Контрольная по математике

«Папа работал на заводе „Красный Октябрь“. Когда немец бомбил, мы сидели в убежище. Мама вышла из убежища, пошла на кухню принести воды, а в это время разорвалась бомба, и осколком маму ранило прямо в грудь. Она закричала: „Спасите меня!“ Папа кинулся к ней и принес ее на руках в окоп. Рану ей перевязали бинтом, она стала хрипеть и сказала: „Я умираю“».

Январь 1944 г.

Гена Орлов, 6 лет.

«Дорогой Павел Борисович!

В последний вечер в школе нам хочется отблагодарить вас за то, что вы были нашим учителем, за то, что вы были нашим отцом-воспитателем. И хочется заверить вас, что где бы мы ни были, вам за нас краснеть не придется. Все свои силы и знания мы отдадим нашей матери-Родине, а когда нужно, — и жизнь.

7 „д“ класс. 15.06.51 г.

Дубовка».

Дарственная надпись на книге.

«Мы знали, что некоторые папы никогда не вернутся. Помню, был у меня такой случай. Пришел я как-то к пятиклассникам на урок. Ну, все, как обычно. Задачки решали, к доске вызывал. Ищу по журналу, кого бы спросить. И вдруг натыкаюсь на фамилию— Битюшкова Таисия. То есть не вдруг, я эту фамилию сто раз видел, но как-то не выделял, а тут меня словно толкнул кто — так это ж дочь Павла Битюшкова, моего бойца! Проверил отчество — точно. Смотрю на эту маленькую девчушку, а у самого сердце переворачивается: ее отец был со мной в одной роте. И погиб у меня на глазах. Случилось это, когда мы наступали на село Ветренка Фатежского района Курской области. Февраль сорок третьего. Мороз. Снег. Стали подходить к селу. Немцы открыли ураганный оружейно-пулеметный огонь. Вынуждены делать короткие перебежки. В одну из таких перебежек погиб Павел Битюшков. Видел, как он припал к земле да и не встал… Село взяли на следующий день. Наступали через кладбище, там и полегли наши бойцы.

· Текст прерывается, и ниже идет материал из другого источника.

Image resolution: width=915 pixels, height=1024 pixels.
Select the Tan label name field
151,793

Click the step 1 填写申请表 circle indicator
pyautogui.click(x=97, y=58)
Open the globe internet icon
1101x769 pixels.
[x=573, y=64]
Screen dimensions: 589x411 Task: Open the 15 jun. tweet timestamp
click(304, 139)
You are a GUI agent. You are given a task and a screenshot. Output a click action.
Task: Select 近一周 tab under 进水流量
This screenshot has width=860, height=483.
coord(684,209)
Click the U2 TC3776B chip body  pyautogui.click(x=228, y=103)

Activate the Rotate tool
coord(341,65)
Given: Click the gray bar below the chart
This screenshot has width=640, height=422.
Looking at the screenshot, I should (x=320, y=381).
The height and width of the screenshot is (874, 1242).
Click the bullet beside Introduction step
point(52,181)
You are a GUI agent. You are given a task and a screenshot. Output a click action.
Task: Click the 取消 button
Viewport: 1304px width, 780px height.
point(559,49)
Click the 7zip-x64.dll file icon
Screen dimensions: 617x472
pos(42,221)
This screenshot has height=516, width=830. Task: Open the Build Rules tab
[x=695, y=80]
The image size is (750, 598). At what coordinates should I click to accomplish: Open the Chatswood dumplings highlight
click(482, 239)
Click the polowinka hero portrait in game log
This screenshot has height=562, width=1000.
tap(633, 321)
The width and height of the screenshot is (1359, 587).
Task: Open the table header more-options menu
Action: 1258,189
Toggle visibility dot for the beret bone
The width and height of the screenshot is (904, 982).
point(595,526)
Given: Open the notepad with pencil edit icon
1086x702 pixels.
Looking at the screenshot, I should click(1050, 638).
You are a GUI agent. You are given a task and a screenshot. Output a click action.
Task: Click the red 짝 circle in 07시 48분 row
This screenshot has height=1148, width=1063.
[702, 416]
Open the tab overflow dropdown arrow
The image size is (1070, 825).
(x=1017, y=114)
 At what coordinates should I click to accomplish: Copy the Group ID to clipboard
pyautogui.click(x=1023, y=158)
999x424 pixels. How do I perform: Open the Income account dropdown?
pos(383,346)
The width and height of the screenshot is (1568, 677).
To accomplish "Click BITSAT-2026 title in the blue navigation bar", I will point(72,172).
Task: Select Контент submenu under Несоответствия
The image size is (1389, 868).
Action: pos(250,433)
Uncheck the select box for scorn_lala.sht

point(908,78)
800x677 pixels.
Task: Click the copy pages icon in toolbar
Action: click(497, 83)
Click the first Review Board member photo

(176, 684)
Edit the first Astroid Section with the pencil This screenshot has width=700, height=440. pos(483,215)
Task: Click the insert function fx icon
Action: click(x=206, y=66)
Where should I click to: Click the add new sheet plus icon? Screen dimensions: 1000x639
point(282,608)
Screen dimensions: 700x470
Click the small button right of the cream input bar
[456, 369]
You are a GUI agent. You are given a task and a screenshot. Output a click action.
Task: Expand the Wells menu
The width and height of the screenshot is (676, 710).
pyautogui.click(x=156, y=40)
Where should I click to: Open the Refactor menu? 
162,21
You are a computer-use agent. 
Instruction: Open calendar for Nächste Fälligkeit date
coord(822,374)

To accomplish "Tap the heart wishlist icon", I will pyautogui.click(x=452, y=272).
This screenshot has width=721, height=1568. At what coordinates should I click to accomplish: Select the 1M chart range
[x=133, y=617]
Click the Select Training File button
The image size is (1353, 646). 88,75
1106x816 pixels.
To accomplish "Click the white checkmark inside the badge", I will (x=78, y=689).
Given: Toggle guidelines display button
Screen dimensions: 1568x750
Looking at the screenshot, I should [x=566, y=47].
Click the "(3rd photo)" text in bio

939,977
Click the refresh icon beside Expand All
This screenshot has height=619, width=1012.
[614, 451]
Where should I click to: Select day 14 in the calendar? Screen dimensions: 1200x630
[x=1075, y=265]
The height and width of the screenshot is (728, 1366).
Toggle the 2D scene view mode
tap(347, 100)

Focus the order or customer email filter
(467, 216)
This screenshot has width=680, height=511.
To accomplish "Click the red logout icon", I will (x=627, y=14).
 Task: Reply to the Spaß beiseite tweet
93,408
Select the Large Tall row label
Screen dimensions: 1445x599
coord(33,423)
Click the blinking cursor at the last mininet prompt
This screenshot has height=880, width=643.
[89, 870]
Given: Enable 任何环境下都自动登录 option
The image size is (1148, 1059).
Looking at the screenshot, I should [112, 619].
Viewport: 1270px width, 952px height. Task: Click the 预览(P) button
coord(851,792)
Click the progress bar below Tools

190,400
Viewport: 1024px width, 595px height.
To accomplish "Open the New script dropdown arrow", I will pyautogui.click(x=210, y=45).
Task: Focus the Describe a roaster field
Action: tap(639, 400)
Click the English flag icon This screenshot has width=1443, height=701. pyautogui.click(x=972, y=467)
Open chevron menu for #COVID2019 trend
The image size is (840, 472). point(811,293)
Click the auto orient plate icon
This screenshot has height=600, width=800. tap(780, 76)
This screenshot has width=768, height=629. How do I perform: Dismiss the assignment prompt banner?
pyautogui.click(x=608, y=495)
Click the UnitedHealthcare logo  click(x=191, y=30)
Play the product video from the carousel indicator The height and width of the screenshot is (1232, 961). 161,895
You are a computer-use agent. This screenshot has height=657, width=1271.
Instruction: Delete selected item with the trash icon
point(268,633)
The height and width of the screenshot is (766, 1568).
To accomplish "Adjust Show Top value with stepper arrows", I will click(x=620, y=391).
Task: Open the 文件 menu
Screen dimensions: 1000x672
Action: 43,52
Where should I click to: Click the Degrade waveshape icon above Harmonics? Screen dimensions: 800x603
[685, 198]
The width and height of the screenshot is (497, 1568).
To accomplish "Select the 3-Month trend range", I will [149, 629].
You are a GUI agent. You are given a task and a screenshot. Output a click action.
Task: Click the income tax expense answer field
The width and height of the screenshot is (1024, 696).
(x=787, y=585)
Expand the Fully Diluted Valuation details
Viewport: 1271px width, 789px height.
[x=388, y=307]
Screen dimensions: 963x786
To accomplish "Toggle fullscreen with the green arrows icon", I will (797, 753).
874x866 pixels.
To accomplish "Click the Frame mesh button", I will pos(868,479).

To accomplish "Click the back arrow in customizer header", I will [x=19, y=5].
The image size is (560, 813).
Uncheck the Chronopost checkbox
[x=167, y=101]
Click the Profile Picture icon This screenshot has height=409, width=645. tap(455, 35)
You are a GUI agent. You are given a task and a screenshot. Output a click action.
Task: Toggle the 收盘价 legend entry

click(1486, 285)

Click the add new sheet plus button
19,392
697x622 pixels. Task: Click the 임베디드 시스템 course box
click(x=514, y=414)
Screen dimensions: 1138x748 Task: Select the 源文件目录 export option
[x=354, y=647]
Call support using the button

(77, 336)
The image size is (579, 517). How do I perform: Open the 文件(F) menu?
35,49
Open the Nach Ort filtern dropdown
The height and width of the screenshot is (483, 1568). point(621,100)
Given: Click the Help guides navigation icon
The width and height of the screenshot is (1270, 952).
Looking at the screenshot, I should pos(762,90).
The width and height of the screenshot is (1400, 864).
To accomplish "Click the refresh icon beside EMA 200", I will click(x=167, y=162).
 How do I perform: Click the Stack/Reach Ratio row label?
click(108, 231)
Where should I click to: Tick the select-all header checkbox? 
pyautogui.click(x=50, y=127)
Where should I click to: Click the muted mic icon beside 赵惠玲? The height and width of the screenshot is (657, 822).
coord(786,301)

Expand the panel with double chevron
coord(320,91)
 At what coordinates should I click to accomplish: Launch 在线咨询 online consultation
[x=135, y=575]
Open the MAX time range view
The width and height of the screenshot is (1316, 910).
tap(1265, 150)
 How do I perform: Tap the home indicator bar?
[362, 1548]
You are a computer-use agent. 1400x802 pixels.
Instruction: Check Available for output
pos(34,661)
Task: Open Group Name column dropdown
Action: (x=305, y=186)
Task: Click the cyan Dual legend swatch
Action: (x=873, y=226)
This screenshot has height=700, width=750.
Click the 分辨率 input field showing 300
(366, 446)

Рассказал я это девчонке. Она не заплакала, только вздохнула горестно, по-старушечьи, как бы сказала: не одна я сирота-то…».

Из разговора с бывшим классным руководителем первого выпуска детдомовцев Павлом Борисовичем Шишкиным.

Звонок еще заливался вовсю, а 7 «д» был давным-давно на своих местах, предстояла контрольная по математике. Нужно было, во-первых, достать тетрадки, во-Вторых, раздобыть на каждую парту чернильницу — вертеться на контрольной строго воспрещается — и, в-третьих, постараться угадать, какие задачки будут и сколько вариантов.

Женька Шаталина боялась математики панически.

Вот сейчас войдет Павел Борисович и выпустит из пункта А поезд, а из пункта Б — машину. Конечно, они помчатся навстречу друг другу. Мало того, что скорость у них будет равная, они еще должны будут встретиться в пункте В. И тогда надо будет определить, какая у кого скорость и сколько километров каждый проехал. «Ну зачем встречаться, зачем? — тоскливо думает Женька. — Ехал бы каждый по своим делам в разные стороны. Так нет, они встретятся обязательно…»

У Женьки губы скорбно поджаты. Чтобы не пролить слезы, она пытается увидеть собственные брови. В общем, получается такая богородица! Лиля Тимшина толкает в бок свою соседку — Шуру Никонову, говорит:

— Посмотри на Шаталину. Вот смехота!

Женька слышит, что это о ней, но повернуться к ним не может. Все-таки справившись кое-как со слезами, говорит девчонкам:

— Вам-то что, вам смешно. А я опять не решу. И не двойка мне страшна, а знаете что? Павел Борисович подумает обо мне, что я бестолочь. Ну, безнадежная, понимаете. Сколько он со мной занимался… А я вроде бы понимаю, а начинаю решать — и никак. Павел Борисович только вздохнет и скажет: «Давай, Женя, сначала». Он так покорно это говорит. Я не могу больше, не могу.

Люда Самарченко сказала:

— Павел Борисович не может о тебе так подумать, поняла? Потому, что он особенный и самый добрый.

Тут в разговор вступает Миля Самойлова — специально для Женьки, чтоб не хныкала. Как всегда, она говорит тоном, не допускающим возражений:

— Клянусь, чем хотите, но на мою бы выходку кого-нибудь другого, а не Пал Борисыча, так от меня бы давно только мокрое место осталось.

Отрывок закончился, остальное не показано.